The company’s stock, at the current stock price of ~$19.70, is sitting at the most discounted value it’s ever been, according to wallstreetdoge. Here are a couple of his comments:

Dropbox had a 5.5x revenue multiple valuation compared to the average software revenue multiple of 30x. In comparison to WFH stocks, Zoom has a revenue multiple of 85x, while Shopify has a revenue multiple of 59x.

Well, after Q2 earnings, they now have TTM revenues of $1.797B revenues, and with the current market cap of $8.13B, they are now valued at a 4.5x revenue multiple.

While reading the other users’ comments about Dropbox (NASDAQ:DBX) it looks like people have two different opinion about the company.

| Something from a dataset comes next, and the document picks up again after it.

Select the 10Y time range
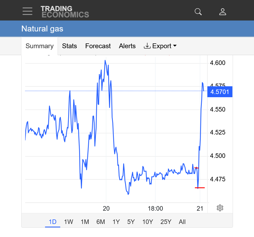This screenshot has width=254, height=237. (147, 222)
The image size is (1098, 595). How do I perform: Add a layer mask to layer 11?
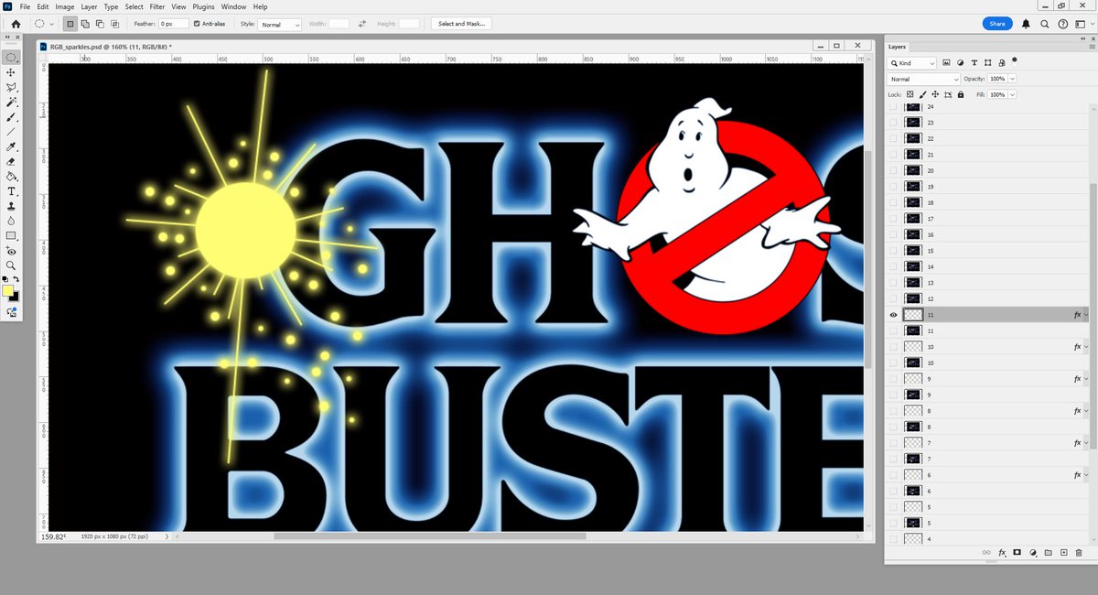(x=1017, y=552)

One group believes that Dropbox is a different and strong player and can and even beat its competitors. For example, one user has the following opinion about the company:

Yeah I love Dropbox. I find Google drive to be dreadful and the whole world doesn’t own fucking iPhones. I view Dropbox as a long term competitor to Amazon S3 with a friendly UI for non technical users.

Another user wrote:

Drive is OK for consumers but that is not where the money is. Unless you are talking about education, drive lacks adoption in many of the critical markets. Microsoft and Amazon are dominating the enterprises simply because they bundle their services. Apple has a walled garden of integrated subscription service that can meet some very strict requirements.

On the other hand, the other group sees Dropbox not a better company than Drive and One Drive. They cite Steve Jobs who said that Dropbox is not a company but a a feature. Here is one of the interesting comments:

-Really though what business is using Dropbox? At mine we are pretty much moving our apps to the cloud , why would a company want to leverage drop box instead of just using the cloud providers storage ? Future looks bleak for Dropbox in my opinion.

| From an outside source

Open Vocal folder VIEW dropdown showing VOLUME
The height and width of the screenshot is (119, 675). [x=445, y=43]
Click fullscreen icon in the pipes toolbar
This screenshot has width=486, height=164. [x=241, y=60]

-Like Steve Jobs said: Dropbox is not a product. It’s a feature.

-The real question is: how do their growth and new clients compare to box and drive

Dropbox (NASDAQ:DBX) isn’t among the 30 most popular stocks among hedge funds we track, our data shows. DBX was in 44 hedge funds’ portfolios at the end of the first quarter of 2020, including Bruce Emery’s Greenvale Capital, Jim Simons’ Renaissance Technologies, and Gil Simon’s SoMa Equity Partners.